THUNDERDOME LOSER 2020
God broke Paul, his buddy Silas (AKA Silvanus), and a bunch of other dudes out of jail:

Acts 16 posted:

25 About midnight Paul and Silas were praying and singing hymns to God, and the other prisoners were listening to them. 26 Suddenly there was such a violent earthquake that the foundations of the prison were shaken. At once all the prison doors flew open, and everyone’s chains came loose. 27 The jailer woke up, and when he saw the prison doors open, he drew his sword and was about to kill himself because he thought the prisoners had escaped. 28 But Paul shouted, “Don’t harm yourself! We are all here!”

29 The jailer called for lights, rushed in and fell trembling before Paul and Silas. 30 He then brought them out and asked, “Sirs, what must I do to be saved?”
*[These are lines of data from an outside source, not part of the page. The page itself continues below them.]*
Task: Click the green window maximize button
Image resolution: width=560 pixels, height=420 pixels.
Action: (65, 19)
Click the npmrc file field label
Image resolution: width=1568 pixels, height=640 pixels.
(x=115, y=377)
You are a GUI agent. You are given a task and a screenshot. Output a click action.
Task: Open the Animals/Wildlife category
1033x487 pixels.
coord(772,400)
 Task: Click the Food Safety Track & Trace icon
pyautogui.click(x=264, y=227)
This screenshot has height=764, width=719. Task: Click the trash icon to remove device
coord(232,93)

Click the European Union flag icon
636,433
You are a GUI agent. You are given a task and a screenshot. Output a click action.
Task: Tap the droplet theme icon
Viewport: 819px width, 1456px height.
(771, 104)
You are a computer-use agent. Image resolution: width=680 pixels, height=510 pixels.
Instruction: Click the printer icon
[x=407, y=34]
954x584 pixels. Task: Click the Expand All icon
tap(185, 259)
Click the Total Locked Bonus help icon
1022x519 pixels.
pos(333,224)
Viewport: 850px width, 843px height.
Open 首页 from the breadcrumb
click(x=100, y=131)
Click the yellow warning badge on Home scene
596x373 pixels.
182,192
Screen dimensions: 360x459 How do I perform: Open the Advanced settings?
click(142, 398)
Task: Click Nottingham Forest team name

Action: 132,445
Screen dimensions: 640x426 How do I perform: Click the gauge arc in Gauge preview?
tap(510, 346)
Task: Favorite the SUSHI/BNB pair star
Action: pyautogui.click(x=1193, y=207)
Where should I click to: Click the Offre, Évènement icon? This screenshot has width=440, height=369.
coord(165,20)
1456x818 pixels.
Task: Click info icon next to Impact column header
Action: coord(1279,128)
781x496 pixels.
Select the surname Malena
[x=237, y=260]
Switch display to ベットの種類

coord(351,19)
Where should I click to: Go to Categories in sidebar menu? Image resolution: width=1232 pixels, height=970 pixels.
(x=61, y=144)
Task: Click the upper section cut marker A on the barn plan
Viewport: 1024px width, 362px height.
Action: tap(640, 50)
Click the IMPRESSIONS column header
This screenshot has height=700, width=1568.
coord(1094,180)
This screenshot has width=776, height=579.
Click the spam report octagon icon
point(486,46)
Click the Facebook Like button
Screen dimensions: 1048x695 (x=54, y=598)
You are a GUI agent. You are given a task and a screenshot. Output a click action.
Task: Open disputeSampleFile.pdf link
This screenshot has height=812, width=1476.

31 They replied, “Believe in the Lord Jesus, and you will be saved—you and your household.” 32 Then they spoke the word of the Lord to him and to all the others in his house. 33 At that hour of the night the jailer took them and washed their wounds; then immediately he and all his household were baptized. 34 The jailer brought them into his house and set a meal before them; he was filled with joy because he had come to believe in God—he and his whole household.

35 When it was daylight, the magistrates sent their officers to the jailer with the order: “Release those men.” 36 The jailer told Paul, “The magistrates have ordered that you and Silas be released. Now you can leave. Go in peace.”

37 But Paul said to the officers: “They beat us publicly without a trial, even though we are Roman citizens, and threw us into prison. And now do they want to get rid of us quietly? No! Let them come themselves and escort us out.”